Por detrás desta marca "casual chic", para homem e mulher, estão pessoas que conhecem bem a indústria têxtil e do vestuário e o mercado da moda.

Rui Silva, ex-administrador do grupo Ricon na sua fase áurea, é o CEO da Refive – Distribuição de Moda, empresa nascida há um ano na freguesia de Calendário. E tem um apoio de peso: o seu pai, Américo Silva, ex-fundador da Ricon, em 1973, é o business strategy consultant e aporta à Refive anos de conhecimento acumulado na área da produção de moda. 

Refive conta já com onze colaboradores e está presente em 75 pontos de venda em Portugal continental e ilhas. Prevê para março de 2018 o início da internacionalização, com a entrada em Espanha.

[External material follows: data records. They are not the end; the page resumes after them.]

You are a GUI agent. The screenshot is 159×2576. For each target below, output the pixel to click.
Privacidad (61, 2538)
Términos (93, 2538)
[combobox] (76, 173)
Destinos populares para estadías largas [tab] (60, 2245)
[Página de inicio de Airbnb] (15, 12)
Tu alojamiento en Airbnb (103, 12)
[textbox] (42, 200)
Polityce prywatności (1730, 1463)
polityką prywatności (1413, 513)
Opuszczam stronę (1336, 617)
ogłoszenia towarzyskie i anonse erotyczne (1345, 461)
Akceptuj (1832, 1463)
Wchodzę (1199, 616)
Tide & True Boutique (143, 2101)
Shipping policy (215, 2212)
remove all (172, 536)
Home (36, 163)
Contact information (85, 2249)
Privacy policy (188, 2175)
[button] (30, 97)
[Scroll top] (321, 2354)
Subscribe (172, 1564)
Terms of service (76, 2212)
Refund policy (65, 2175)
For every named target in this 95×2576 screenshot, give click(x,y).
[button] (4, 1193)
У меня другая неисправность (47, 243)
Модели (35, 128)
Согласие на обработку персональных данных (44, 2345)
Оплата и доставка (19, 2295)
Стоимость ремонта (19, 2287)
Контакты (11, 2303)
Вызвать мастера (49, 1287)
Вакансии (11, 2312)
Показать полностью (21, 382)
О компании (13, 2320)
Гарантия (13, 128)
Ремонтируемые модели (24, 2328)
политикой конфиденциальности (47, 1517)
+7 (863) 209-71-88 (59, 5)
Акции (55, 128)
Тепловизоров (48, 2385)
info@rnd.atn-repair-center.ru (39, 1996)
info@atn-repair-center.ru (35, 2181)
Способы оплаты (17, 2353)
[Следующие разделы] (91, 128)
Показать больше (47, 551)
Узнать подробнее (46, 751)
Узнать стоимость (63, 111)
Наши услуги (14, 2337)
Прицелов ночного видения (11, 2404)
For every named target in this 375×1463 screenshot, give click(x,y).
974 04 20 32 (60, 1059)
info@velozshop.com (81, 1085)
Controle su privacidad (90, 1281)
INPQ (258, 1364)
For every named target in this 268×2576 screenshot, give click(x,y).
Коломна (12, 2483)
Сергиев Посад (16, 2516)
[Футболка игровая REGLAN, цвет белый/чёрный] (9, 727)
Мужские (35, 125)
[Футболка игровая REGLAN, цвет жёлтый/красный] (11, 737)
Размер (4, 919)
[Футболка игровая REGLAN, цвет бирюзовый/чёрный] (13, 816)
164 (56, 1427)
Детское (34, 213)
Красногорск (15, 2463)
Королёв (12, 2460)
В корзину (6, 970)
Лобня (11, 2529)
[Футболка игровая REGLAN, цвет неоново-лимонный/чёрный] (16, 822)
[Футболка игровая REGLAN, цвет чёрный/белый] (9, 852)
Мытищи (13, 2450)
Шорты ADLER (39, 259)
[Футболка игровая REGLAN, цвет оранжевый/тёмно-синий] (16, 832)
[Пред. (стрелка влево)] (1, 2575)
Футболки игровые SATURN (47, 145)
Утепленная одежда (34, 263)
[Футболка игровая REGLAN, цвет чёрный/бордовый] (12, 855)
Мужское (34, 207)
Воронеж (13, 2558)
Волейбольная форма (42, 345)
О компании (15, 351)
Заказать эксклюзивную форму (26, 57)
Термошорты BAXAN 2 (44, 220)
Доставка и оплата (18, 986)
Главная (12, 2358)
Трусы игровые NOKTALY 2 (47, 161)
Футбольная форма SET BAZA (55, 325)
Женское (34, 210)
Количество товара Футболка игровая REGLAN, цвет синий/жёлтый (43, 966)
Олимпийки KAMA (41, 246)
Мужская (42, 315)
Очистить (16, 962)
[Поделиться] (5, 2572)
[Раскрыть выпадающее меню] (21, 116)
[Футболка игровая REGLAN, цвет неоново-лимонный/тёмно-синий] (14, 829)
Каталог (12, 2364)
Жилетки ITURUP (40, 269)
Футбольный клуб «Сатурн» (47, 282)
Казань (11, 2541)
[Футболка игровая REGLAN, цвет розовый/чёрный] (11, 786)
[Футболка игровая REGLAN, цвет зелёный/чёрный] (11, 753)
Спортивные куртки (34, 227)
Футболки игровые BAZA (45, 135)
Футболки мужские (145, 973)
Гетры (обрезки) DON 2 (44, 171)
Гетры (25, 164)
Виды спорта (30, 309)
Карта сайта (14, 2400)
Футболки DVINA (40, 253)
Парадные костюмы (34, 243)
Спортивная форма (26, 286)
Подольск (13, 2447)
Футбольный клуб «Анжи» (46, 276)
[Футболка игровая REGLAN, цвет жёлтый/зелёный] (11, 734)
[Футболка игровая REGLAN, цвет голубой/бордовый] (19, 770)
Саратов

A nova marca de moda foi alvo de uma visita do presidente da Câmara Municipal, Paulo Cunha, esta segunda-feira, no âmbito do Roteiro Famalicão Made IN.

"A nossa ambição de ultrapassar fronteiras é clara, fundamental para conseguirmos ganhar dimensão, mas ao mesmo tempo muito pensada e ponderada. Espanha é um prolongamento natural de Portugal e depois avançaremos para França”, transmitiu Rui Silva ao presidente da Câmara de Famalicão.

A REFIVE, que Rui Silva define como "uma marca de ‘casual wear’ com um ‘twist’ de sofisticação revivalista, que combina design, tendências de moda e qualidade superior com preços médios”, subcontrata toda a produção a empresas portuguesas e, mais precisamente, de Vila Nova de Famalicão.

E também para 2018 aponta a abertura das primeiras lojas próprias, para vestir os portugueses "da cabeça aos pés”. "Sendo uma marca nova, num mercado altamente competitivo, havia aqui alguns pontos de interrogação que era importante ultrapassar”, referiu o diretor financeiro, Pedro Pinho. "Em Portugal, no que toca a pontos de venda, estaremos a 85 por cento, 90 por cento da capacidade limite, não em volume de vendas – havemos de lá chegar –, mas em número de clientes”, acrescentou.

"Estou certo que terá um longo futuro”, afiançou Paulo Cunha, sustentando-se na "qualidade do produto, no know-how e na experiência” de quem gere a marca. Deixando "votos de sucesso”, o presidente da Câmara vê na REVIVE "mais um dos bons motivos para Famalicão continuar a assumir-se preponderante no sector têxtil a nível nacional”.